• [What is being asked]: Rewrite the sintering passage from "Interstitials and subtitutional" up to and including "different site [44].", changing "melting temperature" to "fusion temperature".

• [Source text]:
Pelletizing decrease distance between particles, increase particle contact, and reduced large amounts of pore. Therefore, if enough thermal energy was supplied to the atoms or ion which exceed the energy barrier (activation energy), then the diffusion of atoms would occur, and particles are easily coalesce by material transport.

Interstitials and subtitutional of ions or atoms occurs during diffusion in order to achieve electroneutrality.

Sintering temperature for single phase oxides typically fall in the range of 0.75-0.90 of the melting temperature (Tm) [46], and with a reasonable reaction time to overcome the lattice energy so that a cation can diffuse into a different site [44].

The progress of chemical change will depend on the area and defect structure of the contact areas between the reactant solids and the products when liquefaction did not occur. The progress of such chemical changes is strongly influenced by two factors: i) the contact interfacial area which is not dependent on the absolute reactant mass. For instance two large single crystals touching at a small area of interfacial contact may only yield a small amount of product compared to small mass of compacted fine powder with larger contact area, and ii) the ease of diffusion of reactants through the product layer which depends upon temperature and defect structure of the product layer. Thus, solid state reaction may vary considerably between different reactant samples, and dense α-cordierite phase in solid state reaction normally obtained at temperature of 1200oC-1350oC [47-49].

• [Provided material]:
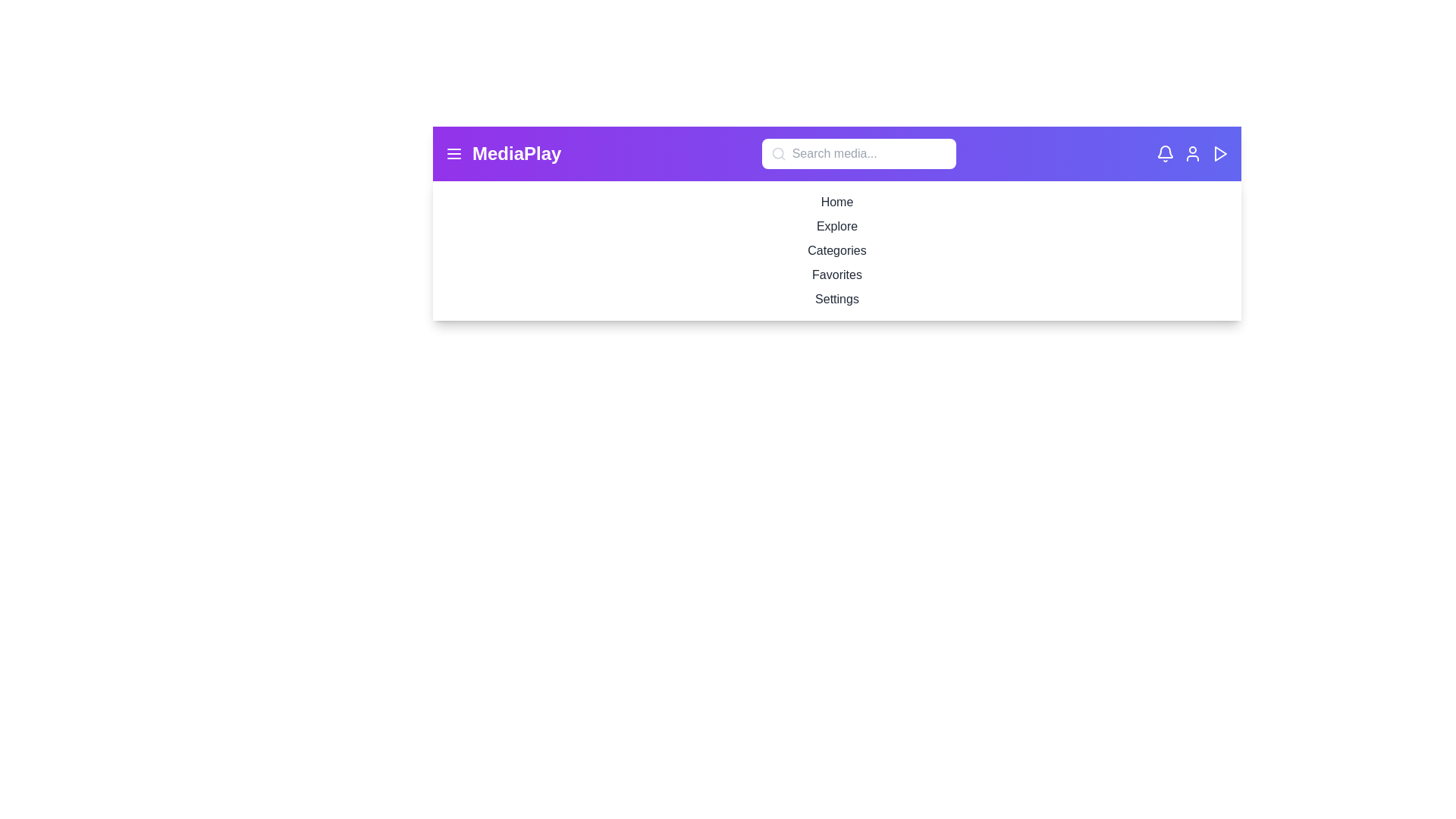 This screenshot has height=819, width=1456. What do you see at coordinates (836, 227) in the screenshot?
I see `the 'Explore' text label located as the second item in the vertical menu structure` at bounding box center [836, 227].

• [Solution]:
Interstitials and subtitutional of ions or atoms occurs during diffusion in order to achieve electroneutrality.

Sintering temperature for single phase oxides typically fall in the range of 0.75-0.90 of the fusion temperature (Tm) [46], and with a reasonable reaction time to overcome the lattice energy so that a cation can diffuse into a different site [44].